- _WHAT THIS TASK INVOLVES_: Copy every line from the data below in which the string "Enable" can be found.

- _RECORDS_:
·····

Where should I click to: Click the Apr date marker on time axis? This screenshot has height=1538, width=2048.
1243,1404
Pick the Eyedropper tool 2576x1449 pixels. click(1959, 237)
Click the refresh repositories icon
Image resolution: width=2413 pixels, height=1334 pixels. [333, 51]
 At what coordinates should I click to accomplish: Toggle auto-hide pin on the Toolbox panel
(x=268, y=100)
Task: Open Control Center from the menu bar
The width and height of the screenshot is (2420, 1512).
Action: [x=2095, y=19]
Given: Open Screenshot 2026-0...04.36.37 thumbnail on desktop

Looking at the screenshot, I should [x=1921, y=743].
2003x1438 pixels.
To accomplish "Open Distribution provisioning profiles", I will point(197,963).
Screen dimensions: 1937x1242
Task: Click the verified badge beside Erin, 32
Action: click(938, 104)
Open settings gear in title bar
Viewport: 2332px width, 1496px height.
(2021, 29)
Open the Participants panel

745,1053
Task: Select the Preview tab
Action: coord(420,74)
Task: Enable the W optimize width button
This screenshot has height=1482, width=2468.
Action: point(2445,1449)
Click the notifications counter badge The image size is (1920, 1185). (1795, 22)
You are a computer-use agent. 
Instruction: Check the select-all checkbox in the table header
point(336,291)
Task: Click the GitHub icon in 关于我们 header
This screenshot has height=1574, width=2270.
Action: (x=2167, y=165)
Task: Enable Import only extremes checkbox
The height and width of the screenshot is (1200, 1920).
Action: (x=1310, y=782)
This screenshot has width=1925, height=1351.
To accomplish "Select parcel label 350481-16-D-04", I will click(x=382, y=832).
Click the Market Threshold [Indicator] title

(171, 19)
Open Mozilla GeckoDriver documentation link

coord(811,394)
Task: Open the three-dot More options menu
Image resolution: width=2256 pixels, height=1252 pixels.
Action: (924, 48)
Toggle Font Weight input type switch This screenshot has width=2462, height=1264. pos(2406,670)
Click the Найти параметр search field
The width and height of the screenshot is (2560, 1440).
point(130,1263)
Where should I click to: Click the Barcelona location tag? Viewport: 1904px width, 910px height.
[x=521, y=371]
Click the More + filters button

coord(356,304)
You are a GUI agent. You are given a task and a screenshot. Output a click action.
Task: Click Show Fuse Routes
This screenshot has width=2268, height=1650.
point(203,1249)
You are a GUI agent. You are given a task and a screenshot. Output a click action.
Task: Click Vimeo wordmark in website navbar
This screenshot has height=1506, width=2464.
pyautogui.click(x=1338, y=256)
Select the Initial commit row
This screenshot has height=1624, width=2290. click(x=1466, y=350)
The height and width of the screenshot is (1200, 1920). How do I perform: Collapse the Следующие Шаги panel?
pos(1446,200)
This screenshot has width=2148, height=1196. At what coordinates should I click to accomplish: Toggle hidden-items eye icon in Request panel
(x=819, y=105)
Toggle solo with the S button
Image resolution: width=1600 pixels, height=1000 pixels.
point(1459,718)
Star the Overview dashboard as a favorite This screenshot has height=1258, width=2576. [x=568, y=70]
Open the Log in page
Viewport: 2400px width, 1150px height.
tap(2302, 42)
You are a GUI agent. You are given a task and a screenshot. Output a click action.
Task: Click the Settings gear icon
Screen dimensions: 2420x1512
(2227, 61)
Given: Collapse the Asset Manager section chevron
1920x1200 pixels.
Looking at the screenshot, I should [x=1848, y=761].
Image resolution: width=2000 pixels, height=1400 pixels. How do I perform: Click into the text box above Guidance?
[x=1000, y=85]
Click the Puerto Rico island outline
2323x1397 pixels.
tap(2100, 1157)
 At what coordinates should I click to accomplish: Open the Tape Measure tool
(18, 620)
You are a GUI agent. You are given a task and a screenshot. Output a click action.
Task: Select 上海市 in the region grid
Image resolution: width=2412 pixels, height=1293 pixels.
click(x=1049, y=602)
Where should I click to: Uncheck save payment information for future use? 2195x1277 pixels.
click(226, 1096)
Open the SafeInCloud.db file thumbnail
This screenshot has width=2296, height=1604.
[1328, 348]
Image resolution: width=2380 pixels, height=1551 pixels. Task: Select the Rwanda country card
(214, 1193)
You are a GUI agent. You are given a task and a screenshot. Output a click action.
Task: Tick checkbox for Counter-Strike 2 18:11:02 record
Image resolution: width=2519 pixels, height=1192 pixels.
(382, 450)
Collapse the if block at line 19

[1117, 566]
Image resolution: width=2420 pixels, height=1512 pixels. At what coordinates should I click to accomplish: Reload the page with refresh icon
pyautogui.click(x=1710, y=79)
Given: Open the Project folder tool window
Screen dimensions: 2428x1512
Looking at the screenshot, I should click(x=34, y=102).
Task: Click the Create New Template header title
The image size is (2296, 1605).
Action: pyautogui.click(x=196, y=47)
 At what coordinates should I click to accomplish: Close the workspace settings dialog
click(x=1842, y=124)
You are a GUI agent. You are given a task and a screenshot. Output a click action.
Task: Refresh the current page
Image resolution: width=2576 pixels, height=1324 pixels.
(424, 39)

·····

- _RESULT OF THIS EXERCISE_:
Task: Enable the W optimize width button
Task: Enable Import only extremes checkbox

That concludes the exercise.